A rich, narrative exploration of the ways love defies, survives, thrives, and dies as lovers contend with US immigration policy.
For mixed-citizenship couples, getting married is the easy part. The US Supreme Court has confirmed the universal civil right to marry, guaranteeing every couple's ability to wed. But the Supreme Court has denied that this right to marriage includes married couples' right to life, liberty, and the pursuit of happiness on US soil, creating a challenge for mixed-citizenship couples whose individual-level rights do not translate to family-level protections. While US citizens can extend legal inclusion to their spouses through family reunification, they must prove their worthiness and the worthiness of their love before their relationship will be officially recognized by the state. In Unauthorized Love, Jane López offers a comprehensive, critical look at US family reunification law and its consequences as experienced by 56 mixed-citizenship American couples. These couples' stories––of integration and alienation, of opportunity and inequality, of hope and despair––make tangible the consequences of current US immigration laws that tend to favor Whiteness, wealth, and heteronormativity, as well as the individual rather than the family unit, in awarding membership and official belonging. In examining the experiences of couples struggling to negotiate intimacy under the constraints of immigration policy, López argues for a rethinking of citizenship as a family affair.
About the author
Jane Lilly López is Assistant Professor of Sociology at Brigham Young University.

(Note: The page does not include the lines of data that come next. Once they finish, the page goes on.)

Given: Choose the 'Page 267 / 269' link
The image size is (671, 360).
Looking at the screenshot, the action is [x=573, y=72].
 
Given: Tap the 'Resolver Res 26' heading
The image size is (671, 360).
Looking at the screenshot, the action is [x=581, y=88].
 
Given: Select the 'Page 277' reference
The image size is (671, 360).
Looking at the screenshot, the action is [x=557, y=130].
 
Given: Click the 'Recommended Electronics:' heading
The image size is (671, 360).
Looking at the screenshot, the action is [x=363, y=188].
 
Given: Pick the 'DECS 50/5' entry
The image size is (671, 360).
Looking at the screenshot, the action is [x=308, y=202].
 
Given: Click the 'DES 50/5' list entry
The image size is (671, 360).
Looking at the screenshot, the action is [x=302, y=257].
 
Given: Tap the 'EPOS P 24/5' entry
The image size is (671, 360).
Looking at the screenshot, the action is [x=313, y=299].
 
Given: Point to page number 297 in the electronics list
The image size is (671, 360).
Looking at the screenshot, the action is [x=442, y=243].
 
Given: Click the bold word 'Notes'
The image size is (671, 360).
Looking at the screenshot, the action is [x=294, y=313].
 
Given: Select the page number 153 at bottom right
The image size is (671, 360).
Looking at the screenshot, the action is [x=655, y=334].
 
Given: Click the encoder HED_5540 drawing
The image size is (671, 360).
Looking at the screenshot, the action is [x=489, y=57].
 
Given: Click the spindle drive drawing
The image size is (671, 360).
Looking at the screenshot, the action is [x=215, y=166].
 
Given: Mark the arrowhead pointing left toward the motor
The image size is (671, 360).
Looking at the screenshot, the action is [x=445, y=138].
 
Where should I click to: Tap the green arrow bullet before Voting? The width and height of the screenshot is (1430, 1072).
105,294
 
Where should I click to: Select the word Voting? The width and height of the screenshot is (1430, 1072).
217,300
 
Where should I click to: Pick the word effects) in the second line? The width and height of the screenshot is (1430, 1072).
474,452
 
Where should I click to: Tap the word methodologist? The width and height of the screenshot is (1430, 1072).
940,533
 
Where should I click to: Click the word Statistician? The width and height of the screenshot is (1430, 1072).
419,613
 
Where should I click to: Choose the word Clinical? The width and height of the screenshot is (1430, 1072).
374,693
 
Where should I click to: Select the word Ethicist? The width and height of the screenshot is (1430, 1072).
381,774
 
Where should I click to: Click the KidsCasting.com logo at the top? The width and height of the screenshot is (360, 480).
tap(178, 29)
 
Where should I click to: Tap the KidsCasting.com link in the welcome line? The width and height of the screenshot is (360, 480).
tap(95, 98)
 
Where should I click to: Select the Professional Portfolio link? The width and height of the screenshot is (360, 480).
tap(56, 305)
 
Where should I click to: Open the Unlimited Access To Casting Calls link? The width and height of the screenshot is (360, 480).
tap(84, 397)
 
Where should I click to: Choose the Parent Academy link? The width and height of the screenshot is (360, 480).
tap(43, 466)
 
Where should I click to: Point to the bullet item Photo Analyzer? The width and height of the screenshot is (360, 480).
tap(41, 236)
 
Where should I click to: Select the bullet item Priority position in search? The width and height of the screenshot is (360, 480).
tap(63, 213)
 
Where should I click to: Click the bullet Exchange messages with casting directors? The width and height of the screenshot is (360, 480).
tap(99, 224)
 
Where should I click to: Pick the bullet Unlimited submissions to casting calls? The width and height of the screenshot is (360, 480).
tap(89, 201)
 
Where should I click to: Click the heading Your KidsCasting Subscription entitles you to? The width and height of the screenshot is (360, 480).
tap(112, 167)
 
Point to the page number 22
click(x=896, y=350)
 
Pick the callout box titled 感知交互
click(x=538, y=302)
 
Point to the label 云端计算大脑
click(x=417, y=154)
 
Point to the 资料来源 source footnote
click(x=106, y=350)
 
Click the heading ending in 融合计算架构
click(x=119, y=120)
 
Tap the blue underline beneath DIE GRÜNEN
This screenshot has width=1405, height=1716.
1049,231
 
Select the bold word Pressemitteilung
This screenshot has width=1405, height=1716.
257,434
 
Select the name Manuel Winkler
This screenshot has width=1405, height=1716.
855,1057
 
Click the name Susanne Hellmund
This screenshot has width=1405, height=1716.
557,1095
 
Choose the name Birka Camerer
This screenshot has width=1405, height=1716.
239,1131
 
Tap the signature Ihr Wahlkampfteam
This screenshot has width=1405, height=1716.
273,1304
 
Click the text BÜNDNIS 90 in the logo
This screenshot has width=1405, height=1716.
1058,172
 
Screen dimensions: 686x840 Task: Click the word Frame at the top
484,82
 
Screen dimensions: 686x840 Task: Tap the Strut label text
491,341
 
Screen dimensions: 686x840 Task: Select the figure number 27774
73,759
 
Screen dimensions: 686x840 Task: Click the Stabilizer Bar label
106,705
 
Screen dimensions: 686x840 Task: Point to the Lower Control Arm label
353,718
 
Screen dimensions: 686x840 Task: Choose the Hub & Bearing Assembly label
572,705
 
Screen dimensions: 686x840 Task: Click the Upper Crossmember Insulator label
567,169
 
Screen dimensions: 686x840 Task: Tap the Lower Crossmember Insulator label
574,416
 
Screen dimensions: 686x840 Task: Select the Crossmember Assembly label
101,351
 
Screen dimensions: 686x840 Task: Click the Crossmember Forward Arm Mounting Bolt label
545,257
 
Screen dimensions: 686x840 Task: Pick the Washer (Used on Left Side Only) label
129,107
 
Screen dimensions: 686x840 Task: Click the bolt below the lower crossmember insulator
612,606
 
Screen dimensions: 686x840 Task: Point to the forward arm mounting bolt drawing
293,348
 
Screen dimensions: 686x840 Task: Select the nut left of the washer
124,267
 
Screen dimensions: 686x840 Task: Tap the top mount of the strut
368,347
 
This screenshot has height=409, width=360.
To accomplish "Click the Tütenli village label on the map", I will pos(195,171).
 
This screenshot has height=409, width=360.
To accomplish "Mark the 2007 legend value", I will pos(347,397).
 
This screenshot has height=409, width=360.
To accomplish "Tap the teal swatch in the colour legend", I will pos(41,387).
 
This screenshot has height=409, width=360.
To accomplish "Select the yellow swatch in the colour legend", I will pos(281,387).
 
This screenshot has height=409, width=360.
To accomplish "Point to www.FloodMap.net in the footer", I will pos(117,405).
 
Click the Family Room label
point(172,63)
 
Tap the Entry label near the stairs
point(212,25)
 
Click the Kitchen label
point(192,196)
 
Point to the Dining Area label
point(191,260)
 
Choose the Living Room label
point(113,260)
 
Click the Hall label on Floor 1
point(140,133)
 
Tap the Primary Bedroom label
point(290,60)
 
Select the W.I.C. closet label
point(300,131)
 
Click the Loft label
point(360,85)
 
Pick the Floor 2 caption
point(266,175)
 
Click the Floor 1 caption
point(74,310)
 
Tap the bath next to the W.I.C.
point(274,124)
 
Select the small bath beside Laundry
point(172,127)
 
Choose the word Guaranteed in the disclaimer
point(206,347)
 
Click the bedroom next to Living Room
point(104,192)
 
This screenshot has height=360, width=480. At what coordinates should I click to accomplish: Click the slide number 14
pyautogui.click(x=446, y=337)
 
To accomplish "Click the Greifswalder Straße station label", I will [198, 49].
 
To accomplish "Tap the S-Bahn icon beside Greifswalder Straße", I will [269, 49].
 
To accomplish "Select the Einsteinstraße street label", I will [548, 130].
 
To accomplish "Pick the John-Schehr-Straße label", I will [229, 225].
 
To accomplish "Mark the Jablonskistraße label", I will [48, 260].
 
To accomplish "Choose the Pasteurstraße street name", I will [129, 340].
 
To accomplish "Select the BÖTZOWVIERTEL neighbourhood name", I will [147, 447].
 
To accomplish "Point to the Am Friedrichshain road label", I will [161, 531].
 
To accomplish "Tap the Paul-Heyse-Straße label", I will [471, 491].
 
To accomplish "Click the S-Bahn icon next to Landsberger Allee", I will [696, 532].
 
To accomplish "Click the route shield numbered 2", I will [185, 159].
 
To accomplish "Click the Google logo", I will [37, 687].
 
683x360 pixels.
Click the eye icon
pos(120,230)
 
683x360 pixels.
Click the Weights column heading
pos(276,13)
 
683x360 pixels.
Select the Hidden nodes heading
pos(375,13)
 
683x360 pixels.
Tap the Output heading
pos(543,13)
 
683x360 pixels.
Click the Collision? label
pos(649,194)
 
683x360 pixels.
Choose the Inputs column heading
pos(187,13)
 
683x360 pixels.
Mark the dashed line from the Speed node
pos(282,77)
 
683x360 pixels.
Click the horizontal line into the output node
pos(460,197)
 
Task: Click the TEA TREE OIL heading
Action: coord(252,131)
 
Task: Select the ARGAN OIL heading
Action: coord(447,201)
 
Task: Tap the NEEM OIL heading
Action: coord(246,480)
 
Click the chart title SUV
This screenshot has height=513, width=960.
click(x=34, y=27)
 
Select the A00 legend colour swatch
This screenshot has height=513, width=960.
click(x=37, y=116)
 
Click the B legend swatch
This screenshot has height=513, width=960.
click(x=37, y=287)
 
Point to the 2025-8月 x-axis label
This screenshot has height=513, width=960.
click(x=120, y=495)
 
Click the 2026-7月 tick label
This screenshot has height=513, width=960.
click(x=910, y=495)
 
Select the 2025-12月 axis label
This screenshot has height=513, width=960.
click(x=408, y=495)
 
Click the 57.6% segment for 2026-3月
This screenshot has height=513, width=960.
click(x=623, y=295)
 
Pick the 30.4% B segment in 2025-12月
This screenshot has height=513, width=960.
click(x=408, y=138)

"In the public imaginary, marriage is an easy way to immigrate to the United States and one of the surest and quickest pathways to a green card. This is pure fiction. Through a deeply moving portrayal of (un)authorized love stories, López explains why. From poker game-like strategies for family reunification to the visceral experiences of absence and (dis)integration, López combines analytical clarity with ethnographic insight to illustrate the repercussions of the imagined category of individualized citizenship codified into U.S. immigration law. I have yet to read a book that so deftly—and with such grace—captures the intimate costs of the U.S. immigration system on marital relationships. If this does not convince you of the inequality perpetuated by current immigration policies, I am not sure if anything can."
—Joanna Dreby, author of Everyday Illegal: When Policies Undermine Immigrant Families
"While Americans may believe that love conquers all, this important, beautifully written book shows how our citizenship and immigration laws function to sever married couples, affecting children, extended families, and communities. Grounded in the lives of everyday people, it contributes to our understanding of immigration, gender and the family, and the sociology of law, and points us toward sensible and fair policy changes that could protect these vulnerable families."
—Mary C. Waters, Harvard University
"This remarkable study of mixed-citizen unions exposes the difficult terrain couples encounter in their attempts to earn the right to love and live together. Theoretically compelling, empirically rich, and cogently reasoned, Unauthorized Love sheds important light on the family-level consequences of reunification success, failure, and uncertainty. Powerful and enlightening."
—Roberto G. Gonzales, author of Lives in Limbo
"[López's] study presents compelling life stories of love and family that enrich and complicate understandings of immigration from across the US southern border in an accessible narrative. Recommended."
—E. Hu-DeHart, CHOICE
"Unauthorized Love: Mixed-Citizenship Couples Negotiating Intimacy, Immigration, and the State, a rich, well-argued, and luminous book by Jane Lilly López, shows how U.S. family reunification policy shapes the intimate and social lives of [mixed-citizenship] married couples. One in 13 U.S. couples must navigate a system in which policy-based definitions of legitimate relationships and deserving individuals menace the process of trying to sponsor a spouse."
—Stephen P. Ruszczyk, American Journal of Sociology
"The book's primary contributions to the sociological study of mixed-status families is two-fold. First, López illustrates the class dimensions of family reunification.... Second, López shows that although the immigration system ostensibly punishes individuals for individual immigration status violations, the repercussions of these punishments reverberate through an immigrant's family and broader social networks—regardless of citizenship status.... The notion that a whole family becomes unauthorized with the rejection of a noncitizen spouse is a powerful way to elucidate the shortcomings of citizenship as an individual status."